Serge Romana : Je pense que la France ne reconnaît pas son implication dans l’esclavage, comme pour la Shoah par exemple. De plus, elle ne donne pas aux Antillais, le statut de victimes de l’esclavage. Enormément de familles ne connaissent pas leurs ancêtres et ne savent pas non plus d’où proviennent leurs noms de famille. Il est important que la France prenne conscience de cela. Elle n’est pas assez impliquée dans la cause.

Afrik.com : Dans quel état d’esprit vivez-vous chaque année cette commémoration ?
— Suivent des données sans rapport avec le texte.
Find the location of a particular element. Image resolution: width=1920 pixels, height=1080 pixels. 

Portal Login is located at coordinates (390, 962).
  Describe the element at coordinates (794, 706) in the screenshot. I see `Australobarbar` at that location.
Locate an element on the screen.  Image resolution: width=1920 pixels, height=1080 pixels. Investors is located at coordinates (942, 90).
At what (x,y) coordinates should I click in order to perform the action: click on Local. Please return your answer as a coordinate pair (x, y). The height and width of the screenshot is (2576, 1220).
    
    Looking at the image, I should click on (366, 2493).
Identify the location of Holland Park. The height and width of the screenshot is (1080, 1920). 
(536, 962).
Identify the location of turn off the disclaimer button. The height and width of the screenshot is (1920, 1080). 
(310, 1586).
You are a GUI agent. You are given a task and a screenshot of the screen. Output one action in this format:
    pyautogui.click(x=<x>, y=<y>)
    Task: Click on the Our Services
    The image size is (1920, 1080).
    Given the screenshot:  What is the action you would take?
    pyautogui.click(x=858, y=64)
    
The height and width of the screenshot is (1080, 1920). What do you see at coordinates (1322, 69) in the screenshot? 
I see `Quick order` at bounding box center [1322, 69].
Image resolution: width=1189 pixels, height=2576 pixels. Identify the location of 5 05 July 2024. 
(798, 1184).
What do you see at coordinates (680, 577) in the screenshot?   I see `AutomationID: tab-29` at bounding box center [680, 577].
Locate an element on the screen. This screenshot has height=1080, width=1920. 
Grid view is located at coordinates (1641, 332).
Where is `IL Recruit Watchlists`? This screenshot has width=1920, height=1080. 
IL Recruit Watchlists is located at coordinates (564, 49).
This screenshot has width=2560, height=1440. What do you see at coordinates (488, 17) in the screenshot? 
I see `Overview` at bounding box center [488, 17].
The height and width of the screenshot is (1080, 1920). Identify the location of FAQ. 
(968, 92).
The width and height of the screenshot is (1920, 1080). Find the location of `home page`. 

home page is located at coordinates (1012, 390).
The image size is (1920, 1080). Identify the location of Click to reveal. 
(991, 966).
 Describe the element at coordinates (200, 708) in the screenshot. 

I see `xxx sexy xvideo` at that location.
Serge Romana : C’est un sentiment mitigé. C’est un mélange de peine, de fierté, d’intimité et de paix. Il y a un proverbe antillais qui dit vwé mizé pa mò. On pourrait traduire cette phrase par le fait qu’il faut vivre avec ses misères et que l’identité de chaque individu se construit grâce à ces misères justement. Tout cela pour vous dire que malgré la tristesse de l’esclavage, on ne doit pas oublier. L’émotion doit être une motivation pour aller de l’avant. A l’age de 14 ans, j’ai perdu mon père. J’ai eu beaucoup de mal pour me remettre de ce drame. Et c’est parce que j’ai découvert que mon père vivait en moi que j’ai pu aller de l’avant, et me battre pour lui. Pour l’esclavage c’est pareil : l’esclavage est en moi, et c’est ce qui me pousse à continuer de commémorer toujours dans la fierté.

Le programme des manifestations du 23 mai à Paris et en région parisienne sur le site du CM98

Leur point d’orgue est : la Cérémonie Lanmèkannfènèg, à 19h30, au Champs de Foire (Chapiteau), Rue des Refuzniks, à Sarcelles.